• Entries supplied:

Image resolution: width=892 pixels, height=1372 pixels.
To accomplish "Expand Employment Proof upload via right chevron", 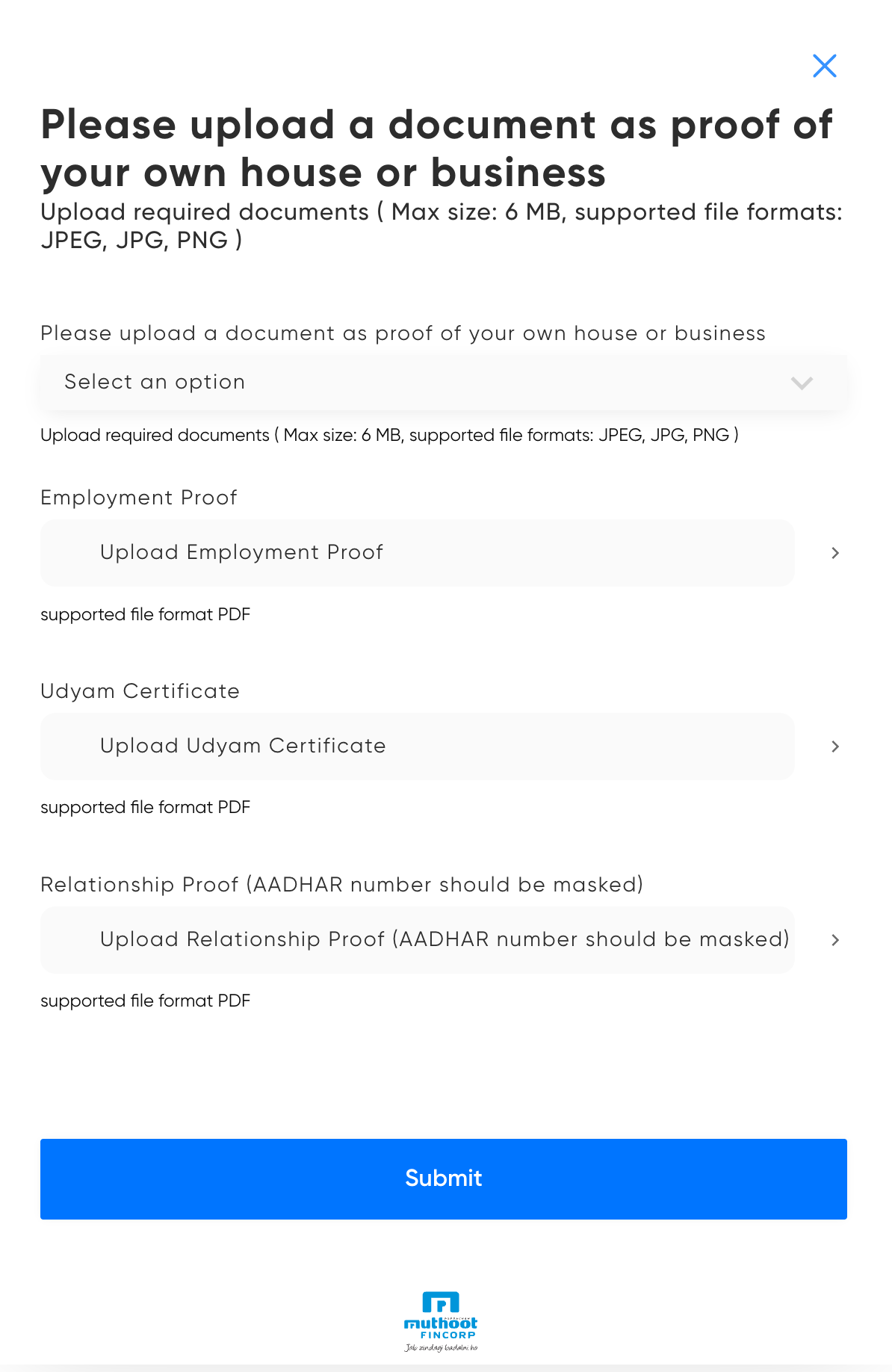I will [x=834, y=553].
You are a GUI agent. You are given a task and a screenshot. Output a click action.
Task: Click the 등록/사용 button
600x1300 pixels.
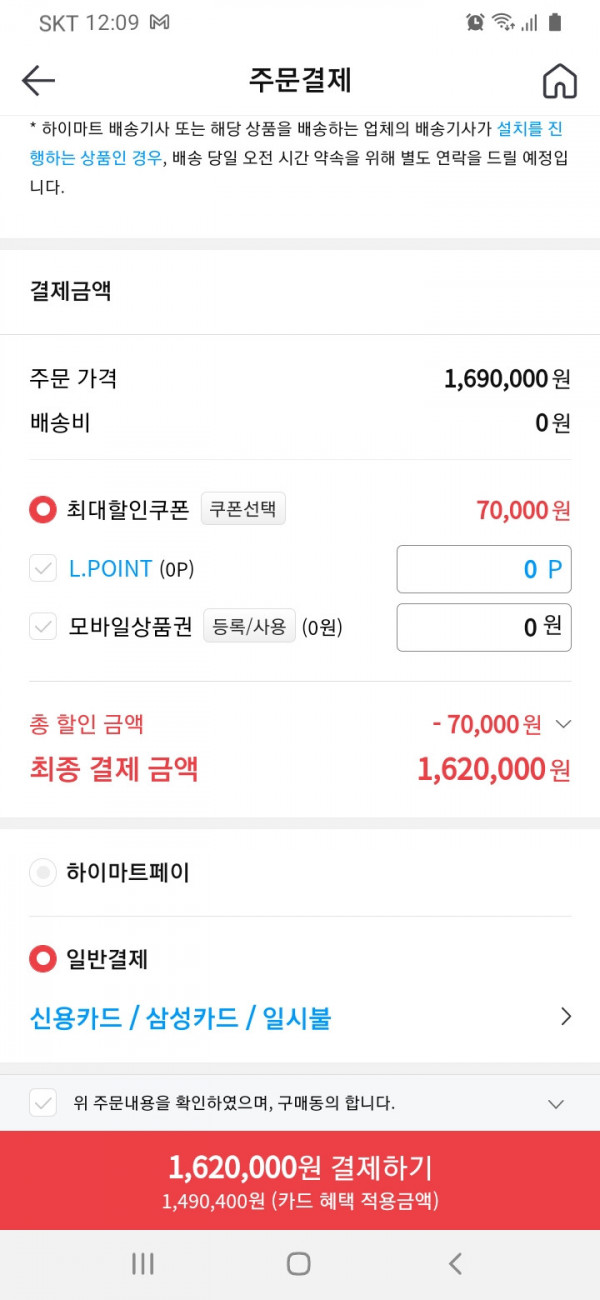click(x=249, y=627)
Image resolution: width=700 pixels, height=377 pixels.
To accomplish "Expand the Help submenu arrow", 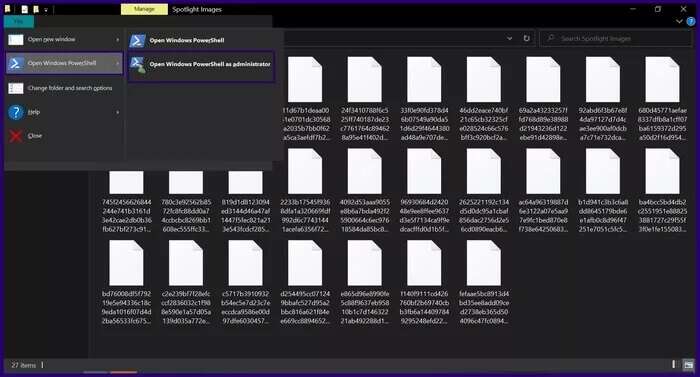I will click(x=117, y=112).
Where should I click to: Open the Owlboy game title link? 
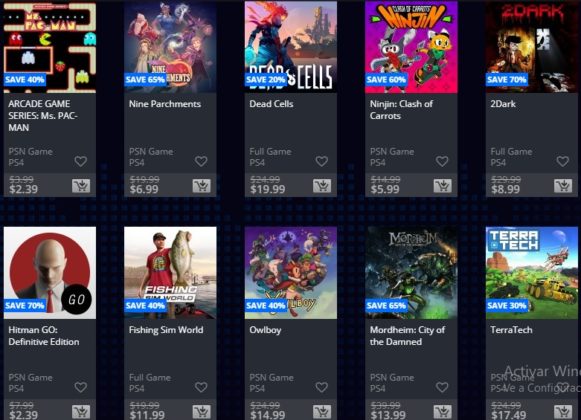coord(265,330)
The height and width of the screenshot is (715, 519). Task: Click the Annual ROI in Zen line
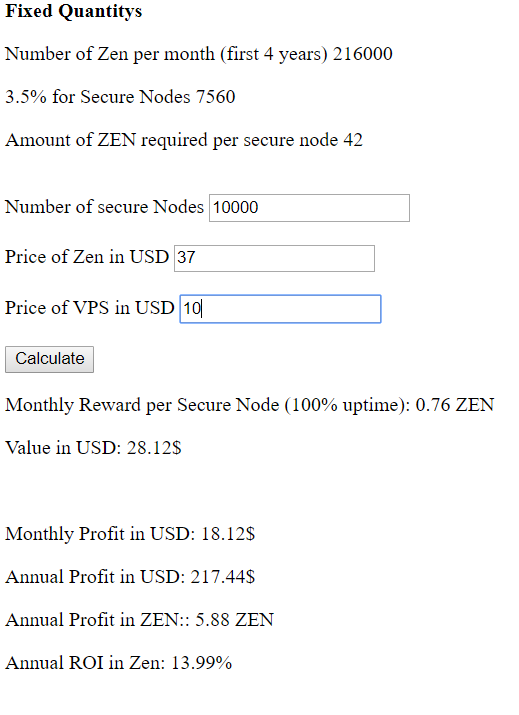[x=119, y=663]
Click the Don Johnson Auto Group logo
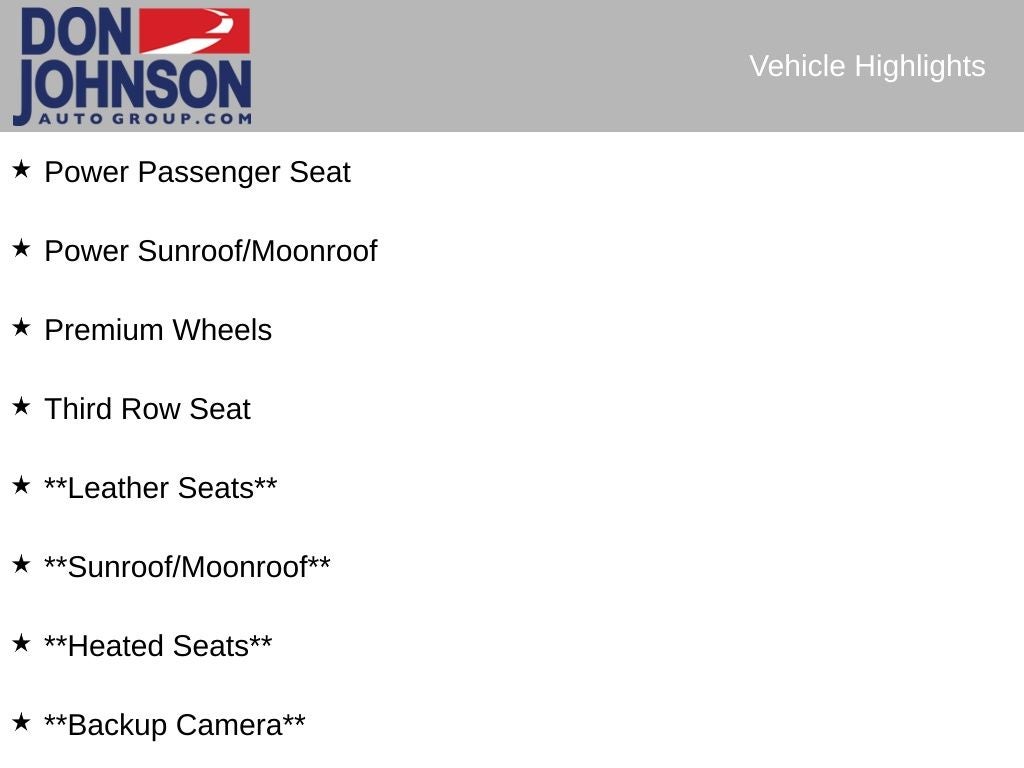Image resolution: width=1024 pixels, height=768 pixels. pos(131,66)
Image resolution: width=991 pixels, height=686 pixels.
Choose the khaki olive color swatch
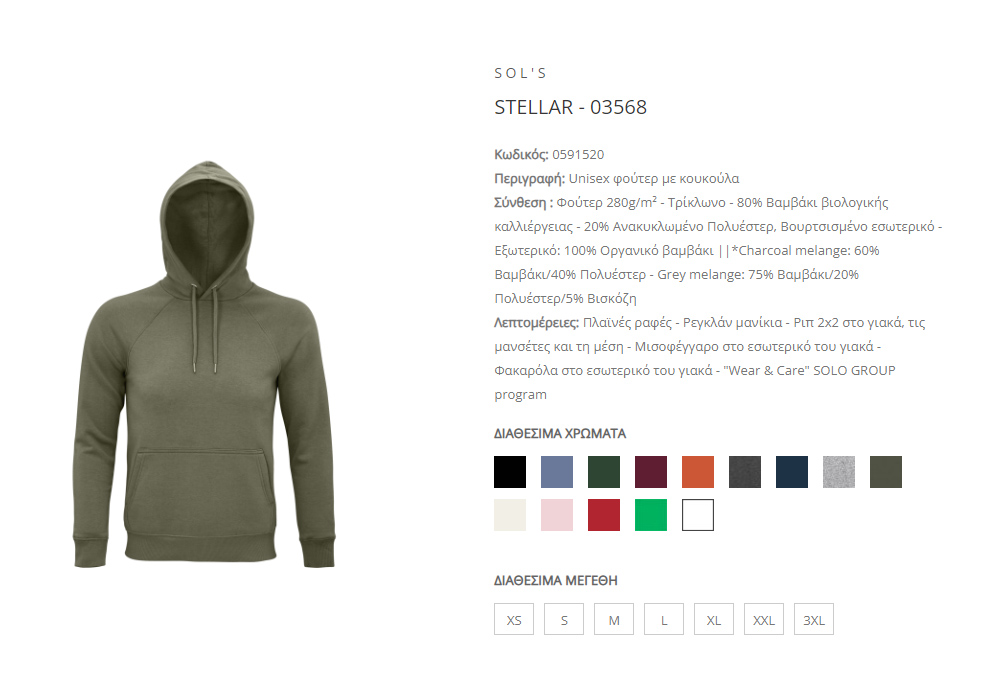[x=886, y=472]

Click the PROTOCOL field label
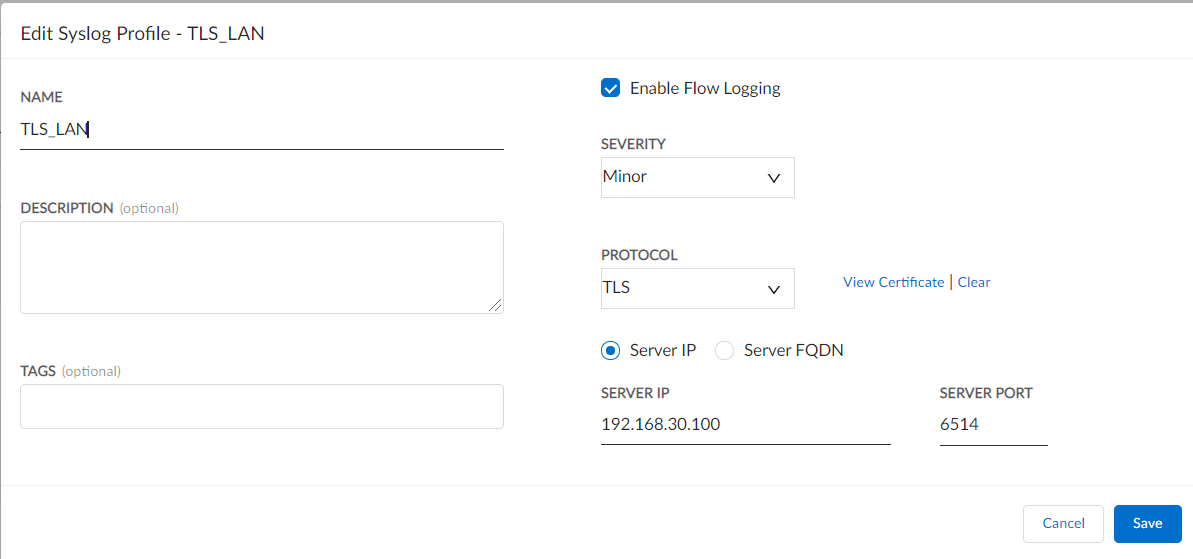[639, 255]
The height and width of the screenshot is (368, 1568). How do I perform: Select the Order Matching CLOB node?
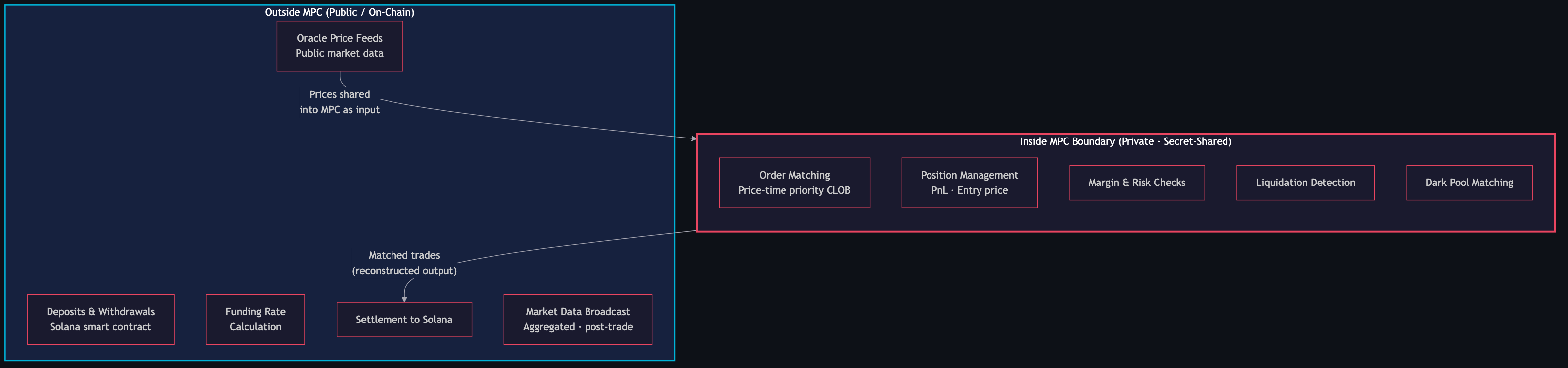click(794, 183)
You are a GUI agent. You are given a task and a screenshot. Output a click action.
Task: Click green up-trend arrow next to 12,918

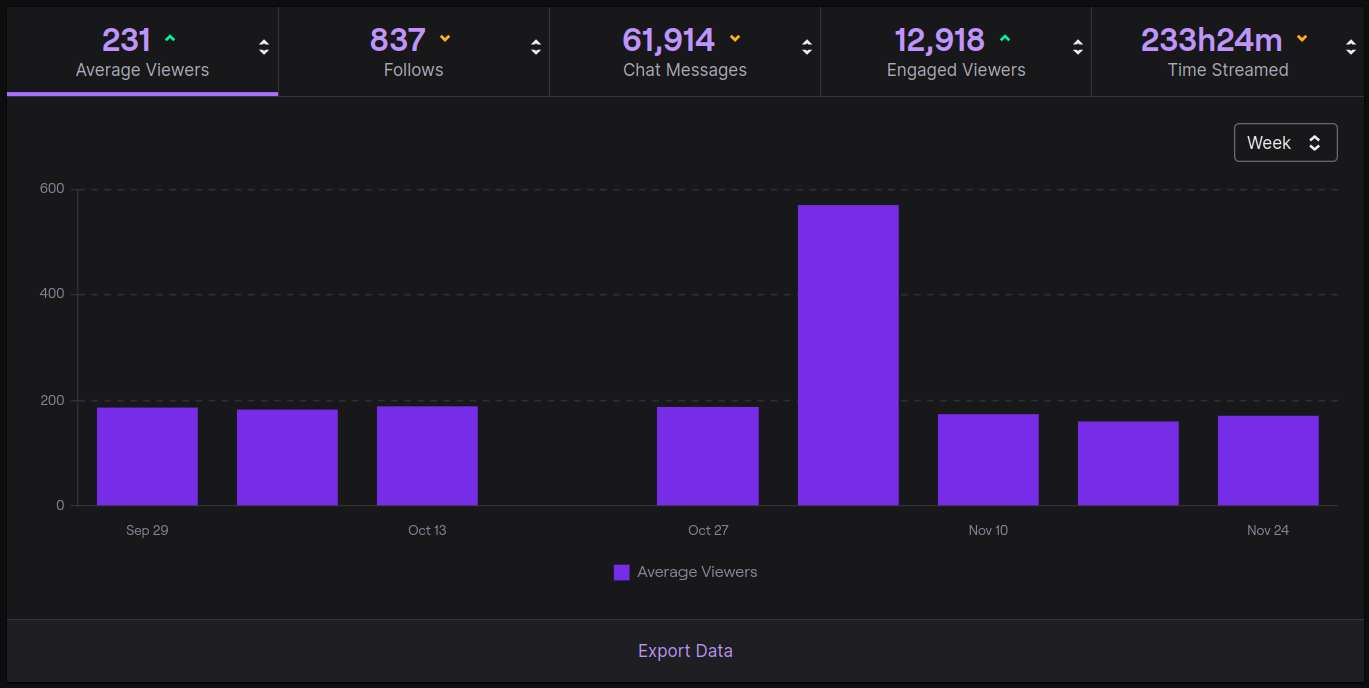(1005, 39)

• What this task involves:
Beginning with the line that holds "Choose the khaki olive color swatch", write out exactly the lines down to the end of the material above, and no others. Pictures are not part of the copy.

• Task result:
Choose the khaki olive color swatch
[x=886, y=472]

Click the PROTOCOL field label
[639, 255]
The height and width of the screenshot is (368, 1568). How do I perform: Select the Order Matching CLOB node?
click(794, 183)
You are a GUI agent. You are given a task and a screenshot. Output a click action.
Task: Click green up-trend arrow next to 12,918

(1005, 39)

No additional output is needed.